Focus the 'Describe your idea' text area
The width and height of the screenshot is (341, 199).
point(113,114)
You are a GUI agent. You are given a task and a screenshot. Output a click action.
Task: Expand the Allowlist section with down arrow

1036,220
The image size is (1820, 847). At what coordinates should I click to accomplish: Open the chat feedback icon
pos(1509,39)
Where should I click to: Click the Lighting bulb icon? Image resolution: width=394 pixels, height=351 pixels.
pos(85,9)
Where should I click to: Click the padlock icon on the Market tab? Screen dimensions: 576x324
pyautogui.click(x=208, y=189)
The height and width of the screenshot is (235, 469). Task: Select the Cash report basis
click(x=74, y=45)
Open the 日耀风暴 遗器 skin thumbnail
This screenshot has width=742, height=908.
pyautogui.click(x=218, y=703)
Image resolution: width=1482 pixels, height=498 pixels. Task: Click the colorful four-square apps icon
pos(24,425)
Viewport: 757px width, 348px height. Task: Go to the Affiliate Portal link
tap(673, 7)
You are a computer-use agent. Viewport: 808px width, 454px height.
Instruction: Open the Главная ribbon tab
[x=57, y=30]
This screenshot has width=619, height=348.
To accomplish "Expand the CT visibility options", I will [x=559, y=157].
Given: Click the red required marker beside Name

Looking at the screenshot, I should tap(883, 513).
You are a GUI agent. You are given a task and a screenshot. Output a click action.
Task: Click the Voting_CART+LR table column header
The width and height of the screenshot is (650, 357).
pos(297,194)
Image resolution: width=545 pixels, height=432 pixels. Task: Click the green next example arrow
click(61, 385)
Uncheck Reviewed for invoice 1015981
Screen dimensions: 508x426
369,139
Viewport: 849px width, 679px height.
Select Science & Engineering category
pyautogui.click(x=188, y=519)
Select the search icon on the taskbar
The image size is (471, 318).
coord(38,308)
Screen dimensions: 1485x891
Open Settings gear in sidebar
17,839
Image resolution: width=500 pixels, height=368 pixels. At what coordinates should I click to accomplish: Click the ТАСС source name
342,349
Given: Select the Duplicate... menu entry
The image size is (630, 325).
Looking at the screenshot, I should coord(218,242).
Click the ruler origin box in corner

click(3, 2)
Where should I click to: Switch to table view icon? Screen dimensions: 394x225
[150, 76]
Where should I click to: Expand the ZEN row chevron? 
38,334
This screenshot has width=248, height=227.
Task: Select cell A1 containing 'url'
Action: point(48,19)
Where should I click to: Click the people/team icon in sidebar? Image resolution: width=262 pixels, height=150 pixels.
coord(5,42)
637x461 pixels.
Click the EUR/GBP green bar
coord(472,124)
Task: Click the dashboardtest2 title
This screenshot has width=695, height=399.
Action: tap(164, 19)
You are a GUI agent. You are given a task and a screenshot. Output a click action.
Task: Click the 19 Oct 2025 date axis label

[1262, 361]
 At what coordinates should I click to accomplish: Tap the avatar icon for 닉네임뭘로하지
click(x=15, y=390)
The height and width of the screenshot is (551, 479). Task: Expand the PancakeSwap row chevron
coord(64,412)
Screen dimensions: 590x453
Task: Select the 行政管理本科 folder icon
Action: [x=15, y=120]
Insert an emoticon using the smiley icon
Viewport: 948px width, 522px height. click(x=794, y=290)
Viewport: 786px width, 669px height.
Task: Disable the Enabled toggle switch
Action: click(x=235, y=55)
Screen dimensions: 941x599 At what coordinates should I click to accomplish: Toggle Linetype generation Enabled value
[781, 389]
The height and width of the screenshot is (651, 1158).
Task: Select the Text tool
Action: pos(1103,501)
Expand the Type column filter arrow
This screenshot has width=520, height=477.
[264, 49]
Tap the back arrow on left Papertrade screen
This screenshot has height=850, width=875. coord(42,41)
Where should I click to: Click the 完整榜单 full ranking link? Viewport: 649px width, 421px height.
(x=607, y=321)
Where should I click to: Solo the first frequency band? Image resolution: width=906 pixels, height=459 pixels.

Exercise. Starting with the line that holds "Image resolution: width=1482" and ending with the line that holds "Given: Select the Duplicate... menu entry", retype every line in the data above exactly, and nothing else.

Solution to the exercise.
Image resolution: width=1482 pixels, height=498 pixels. Task: Click the colorful four-square apps icon
pos(24,425)
Viewport: 757px width, 348px height. Task: Go to the Affiliate Portal link
tap(673, 7)
You are a computer-use agent. Viewport: 808px width, 454px height.
Instruction: Open the Главная ribbon tab
[x=57, y=30]
This screenshot has width=619, height=348.
To accomplish "Expand the CT visibility options", I will [x=559, y=157].
Given: Click the red required marker beside Name

Looking at the screenshot, I should tap(883, 513).
You are a GUI agent. You are given a task and a screenshot. Output a click action.
Task: Click the Voting_CART+LR table column header
The width and height of the screenshot is (650, 357).
pos(297,194)
Image resolution: width=545 pixels, height=432 pixels. Task: Click the green next example arrow
click(61, 385)
Uncheck Reviewed for invoice 1015981
Screen dimensions: 508x426
369,139
Viewport: 849px width, 679px height.
Select Science & Engineering category
pyautogui.click(x=188, y=519)
Select the search icon on the taskbar
The image size is (471, 318).
coord(38,308)
Screen dimensions: 1485x891
Open Settings gear in sidebar
17,839
Image resolution: width=500 pixels, height=368 pixels. At what coordinates should I click to accomplish: Click the ТАСС source name
342,349
Given: Select the Duplicate... menu entry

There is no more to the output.